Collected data
# # # # # # #

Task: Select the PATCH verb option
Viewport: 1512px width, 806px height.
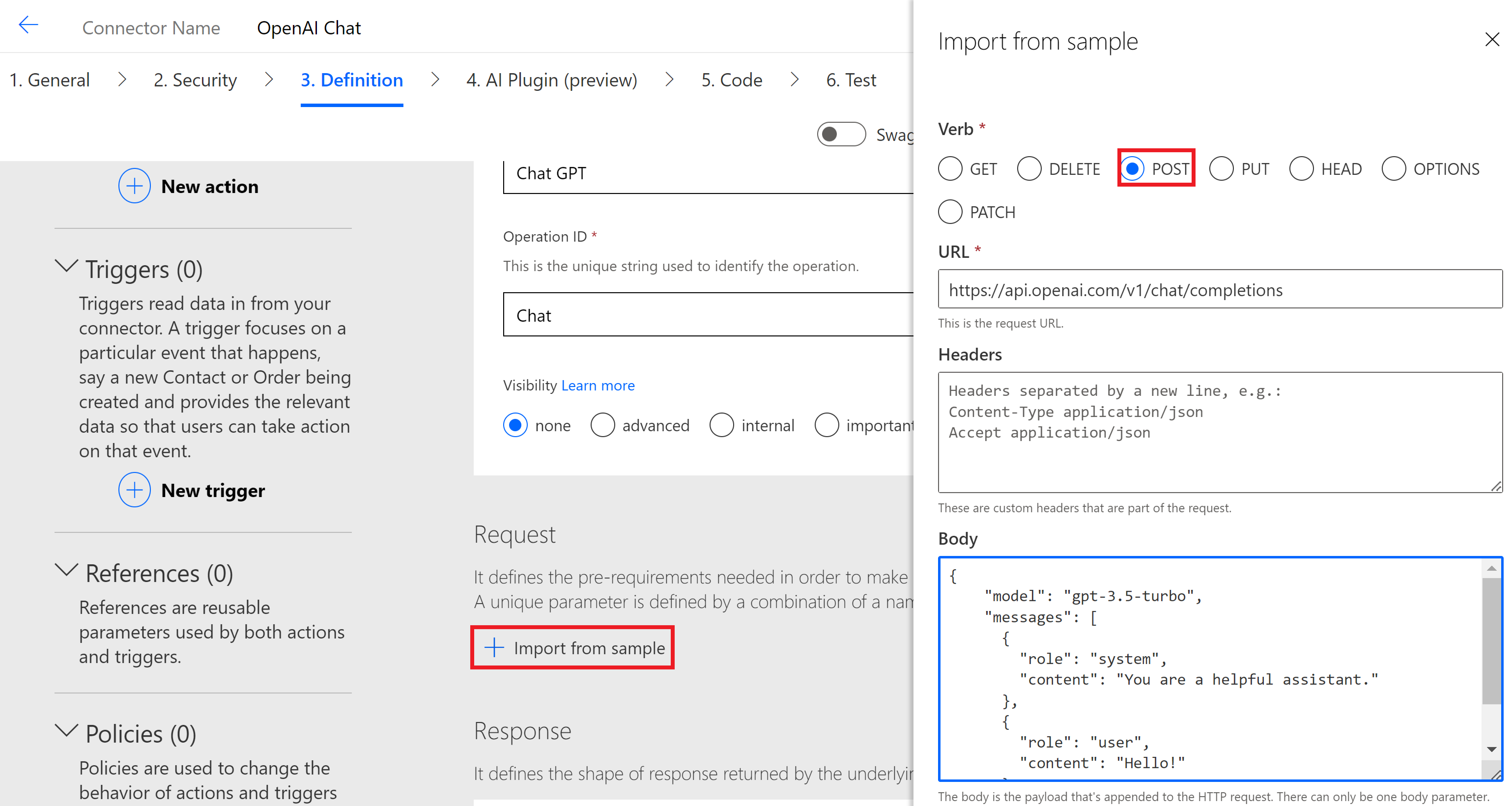Action: coord(950,212)
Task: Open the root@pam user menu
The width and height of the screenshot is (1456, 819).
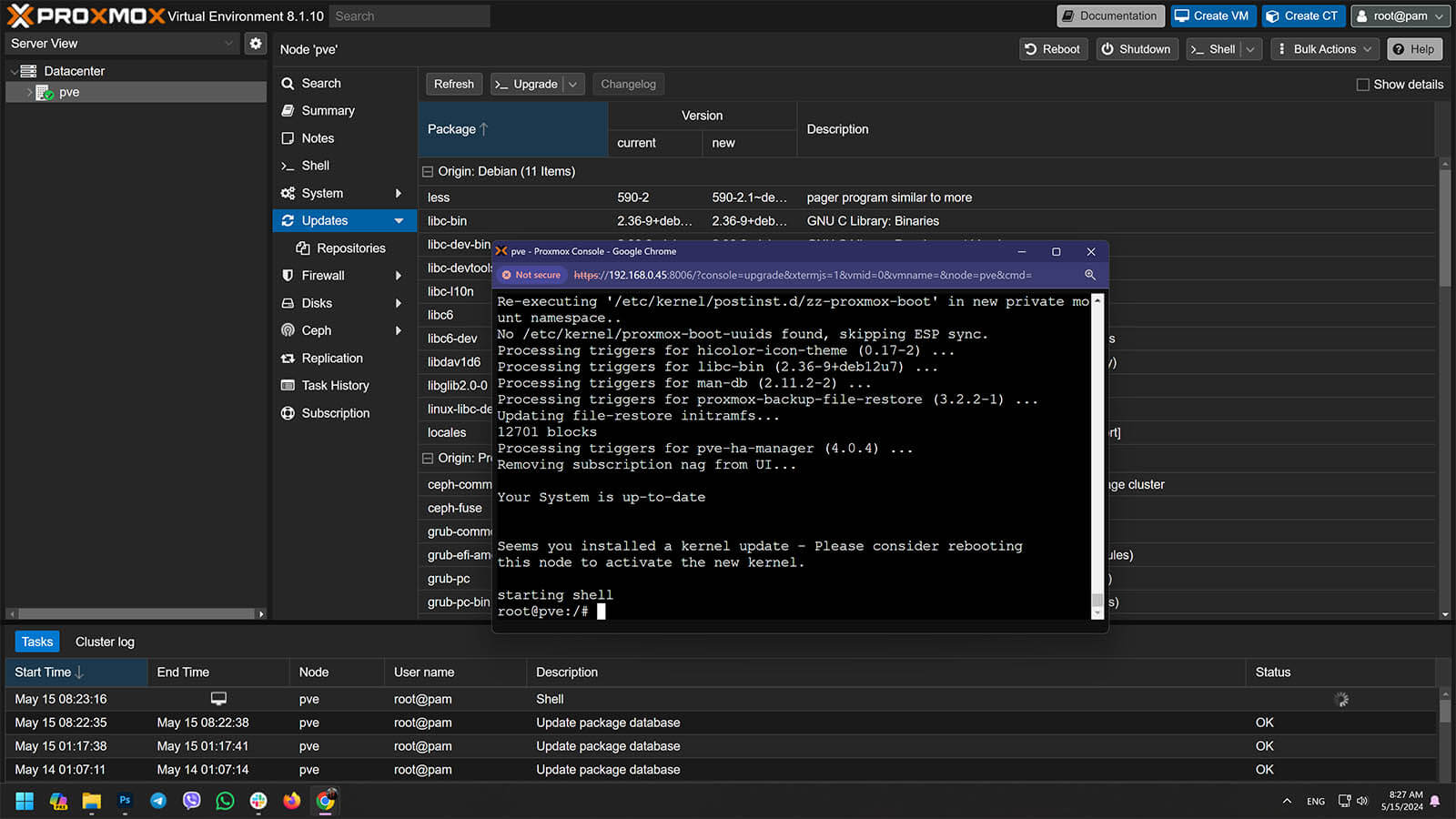Action: (1400, 15)
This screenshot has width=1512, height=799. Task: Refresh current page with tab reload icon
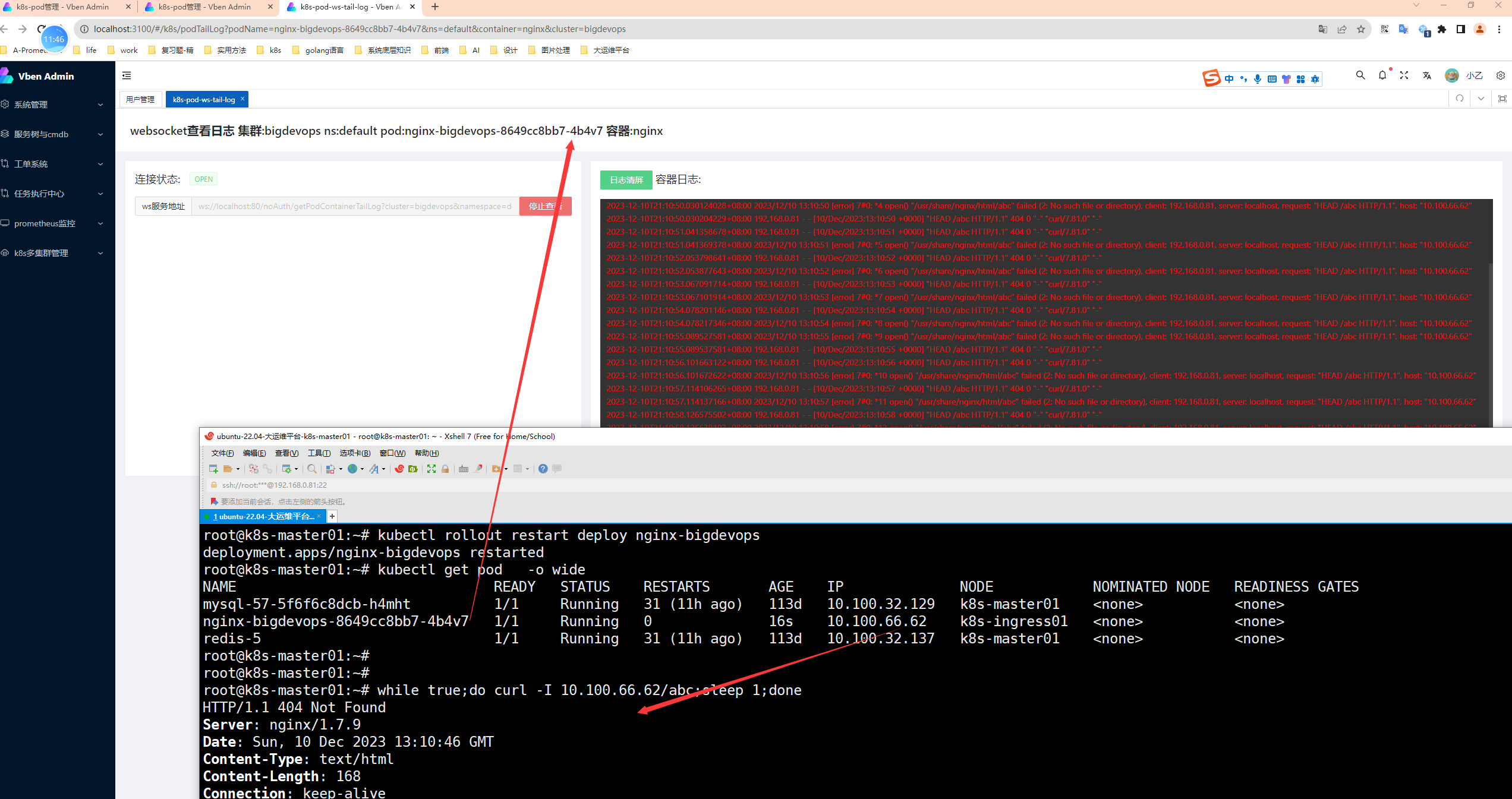(1460, 99)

# # # # # # #

Exercise prompt
The data is to be returned exactly as it stands, pictures aside.

Finished exercise
Task: Select the PATCH verb option
Viewport: 1512px width, 806px height.
Action: coord(950,212)
Task: Open the root@pam user menu
The width and height of the screenshot is (1456, 819).
Action: (1400, 15)
This screenshot has width=1512, height=799. Task: Refresh current page with tab reload icon
(1460, 99)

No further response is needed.